Tragédia na Venezuela: queda nas esperanças de encontrar sobreviventes expõe falhas estruturais e risco de crise humanitária

W. Martins
Redator

Publicado em 30/06/2026 às 15:52

Tragédia na Venezuela: queda nas esperanças de encontrar sobreviventes expõe falhas estruturais e risco de crise humanitária

Visão aérea mostra a devastação causada pelos terremotos na Venezuela, com prédios colapsados e áreas inteiras reduzidas a escombros. (Fonte: Ilustração / Diário Nexus).

Uma semana após os dois terremotos de grande magnitude que devastaram a Venezuela, equipes de resgate admitem que as chances de encontrar sobreviventes são mínimas. A destruição de 59 mil prédios, vista até do espaço, revela a fragilidade estrutural do país e acende alerta para uma crise humanitária de grandes proporções.


O que está acontecendo

Os socorristas que atuam em Macuto, no Estado de La Guaira, interromperam buscas após mais de 40 horas de trabalho contínuo. A equipe equatoriana EQ11 e especialistas dos EUA deixaram de receber sinais de vida de uma mãe e seus três filhos presos sob um prédio de nove andares, cenário que se repete em diversas regiões do país.

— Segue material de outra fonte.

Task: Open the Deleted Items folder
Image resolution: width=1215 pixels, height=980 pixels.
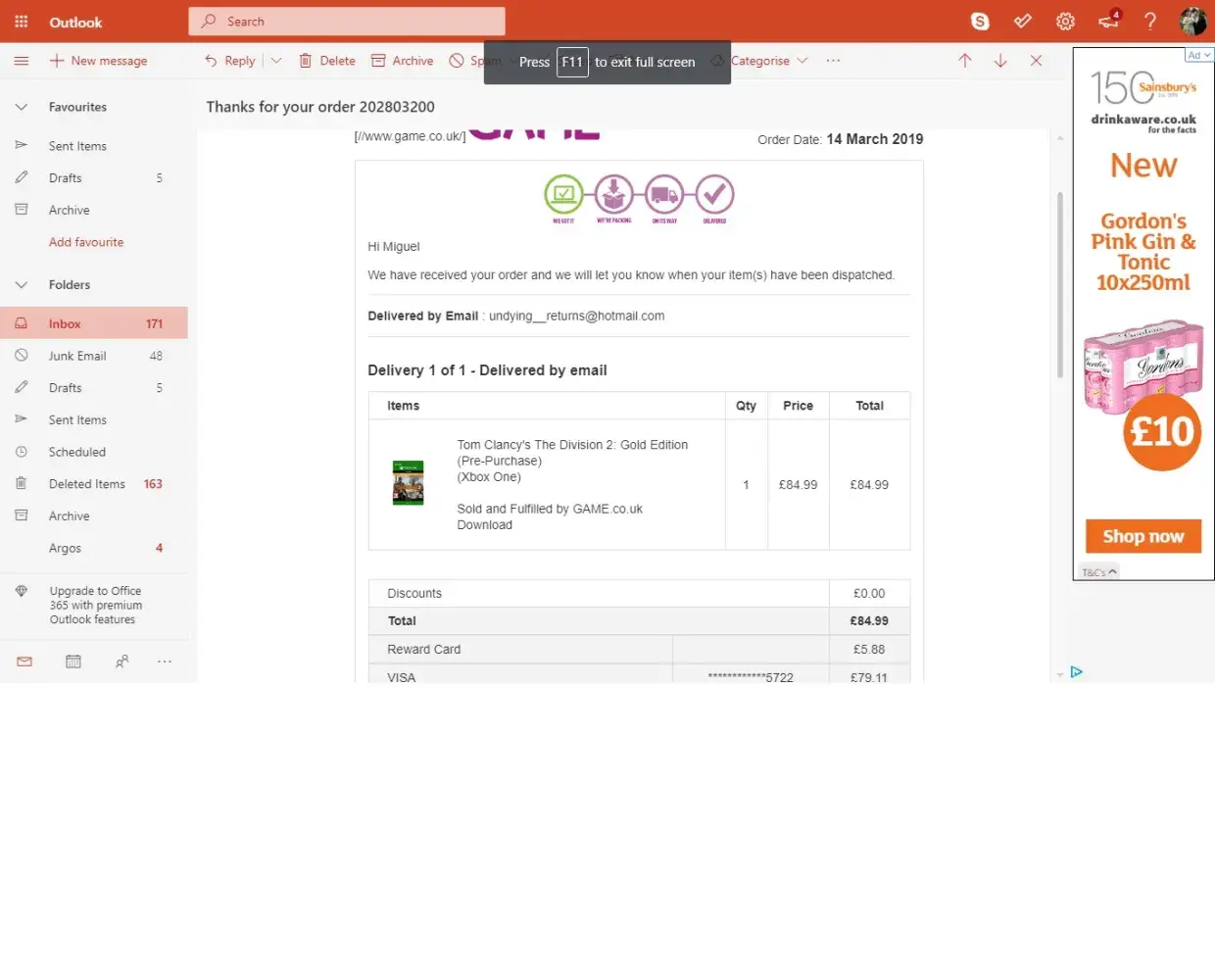Action: [x=87, y=484]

Segundo estimativas da Nasa, cerca de 59 mil prédios foram danificados ou destruídos pelos terremotos de magnitudes 7,2 e 7,5, que ocorreram com poucos segundos de diferença. A devastação é tão ampla que pode ser observada do espaço.

A dimensão da tragédia

O governo venezuelano afirma que ao menos 1.750 pessoas morreram e milhares ficaram feridas. Cerca de 16 mil moradores perderam suas casas. A oposição, porém, estima que o número de desaparecidos pode chegar a 43 mil, indicando que o impacto real pode ser muito maior.

Em várias áreas, parentes e vizinhos têm removido escombros sem apoio profissional, tentando localizar sobreviventes ou recuperar corpos. A ONU já solicitou 10 mil sacos para cadáveres, sinalizando que o número de vítimas deve aumentar.

Contexto internacional e histórico

A Venezuela já enfrentava uma crise econômica e institucional profunda antes dos terremotos. A destruição massiva agrava a falta de infraestrutura, reduz a capacidade de resposta do governo e aumenta a dependência de ajuda internacional.

Historicamente, o país não possui sistemas robustos de alerta sísmico nem padrões rígidos de construção, o que contribui para o alto número de prédios colapsados. Comparado a terremotos recentes no Chile e México, a vulnerabilidade venezuelana é significativamente maior.

Impacto prático para a população

A tragédia afeta diretamente famílias de baixa renda, que viviam em prédios antigos e sem manutenção adequada. A perda de moradia, somada à escassez de alimentos e serviços básicos, cria um cenário de emergência prolongada.

Para países vizinhos, como Brasil e Colômbia, cresce o risco de aumento no fluxo migratório, já que milhares de venezuelanos podem buscar refúgio após a destruição.

Leitura Nexus: por que o desastre na Venezuela preocupa o continente

A combinação de infraestrutura frágil, instabilidade política e falta de recursos transforma os terremotos em um evento de impacto regional. A Venezuela não possui capacidade plena para reconstrução rápida, o que prolonga o sofrimento da população.

A tendência é que o número de mortos aumente conforme as buscas avançam e novas áreas são acessadas. A ausência de equipes suficientes e a dependência de voluntários ampliam o risco de subnotificação.

Para os próximos meses, organismos internacionais devem intensificar operações humanitárias. O continente deve observar possíveis deslocamentos populacionais e a necessidade de apoio logístico para evitar colapso social.

O que esperar nos próximos dias

A queda nas esperanças de encontrar sobreviventes marca uma virada dolorosa na resposta ao desastre. A Venezuela enfrenta agora o desafio de lidar com milhares de mortos, desaparecidos e desabrigados, além de reconstruir regiões inteiras devastadas.

Sem apoio internacional robusto, o país corre risco de entrar em uma crise humanitária prolongada, com impactos que podem ultrapassar suas fronteiras e afetar toda a América do Sul.